No caso das Zonas de Proteção Hídrica, os estudos permitiram definir limites de proteção de acordo com as características dos rios e gerar informações para orientar sua gestão, a conservação dos ecossistemas, o ordenamento territorial e a prevenção de riscos associados às inundações.

O vice-ministro da Água, Freddy Muñoz, destacou o alcance da decisão para a segurança hídrica e a gestão desses territórios. “Esta declaração vai muito além de uma delimitação territorial. Representa realmente uma decisão firme do Estado de conservar nossas fontes, fortalecer a segurança hídrica das comunidades e impulsionar ações de restauração, monitoramento, gestão territorial e governança.”

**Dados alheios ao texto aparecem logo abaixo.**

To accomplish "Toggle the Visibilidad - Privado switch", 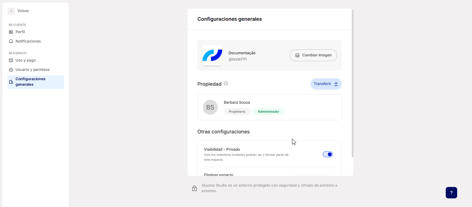I will (328, 154).
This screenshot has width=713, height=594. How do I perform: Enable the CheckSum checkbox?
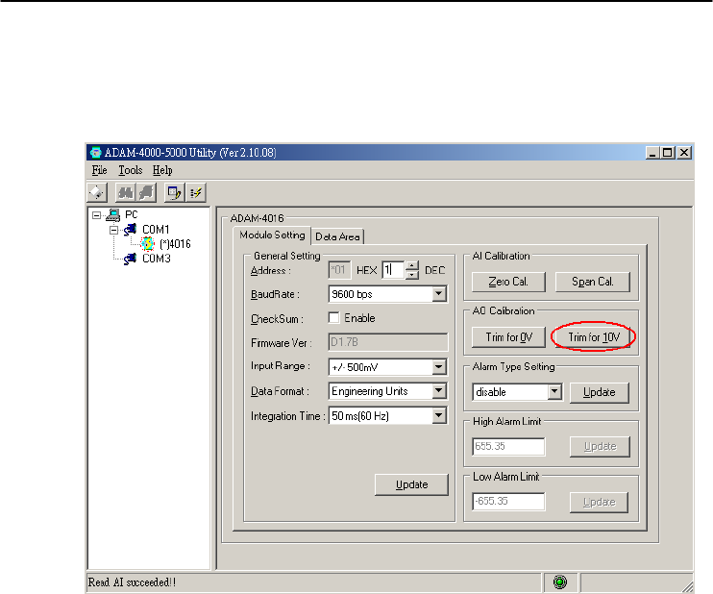point(334,318)
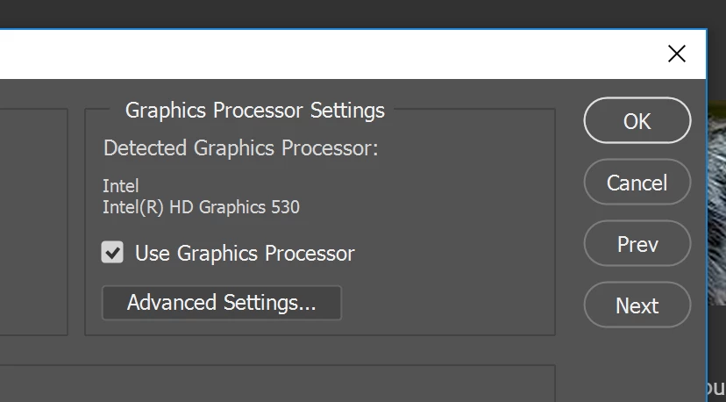The image size is (726, 402).
Task: Click the checkmark beside Use Graphics Processor
Action: (112, 252)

Muñoz também reconheceu a contribuição da Organização do Tratado de Cooperação Amazônica (OTCA) para o processo e destacou que a cooperação prestada por meio do Projeto Bacia Amazônica permitiu “transformar esses compromissos regionais em ações concretas”.

Uma responsabilidade compartilhada

Para as comunidades e os proprietários cujos terrenos fazem parte dessas áreas de proteção hídrica, o estabelecimento desses instrumentos implica também assumir um papel ativo no cuidado das fontes de água. Yadira Tanguila, da comunidade Nueva Esperanza San Fernando e beneficiária da nova APH, destacou a disposição dos proprietários em participar: “Como proprietários de terrenos que fazem parte desta área de proteção hídrica, sabemos que temos um papel importante na conservação e estamos dispostos a contribuir e colaborar.”

Tanguila também destacou a importância de dar continuidade ao trabalho. “É importante que este processo se transforme em ações, projetos que beneficiem tanto a proteção da água quanto as famílias que vivem neste território.”

Clelia Rosales, beneficiária do estabelecimento da ZPH, reforçou a dimensão comunitária da proteção: “Sabemos que cuidar da água e do nosso território é uma responsabilidade compartilhada e que somente trabalhando juntos poderemos conservar, a longo prazo, a natureza e nossos queridos rios.”

A iniciativa faz parte das ações do Projeto Bacia Amazônica para fortalecer a gestão integrada dos recursos hídricos nos Países Membros da OTCA. No Equador, a intervenção apoiou a aplicação de instrumentos previstos na legislação nacional para a conservação e proteção dos recursos hídricos e de seus ecossistemas associados.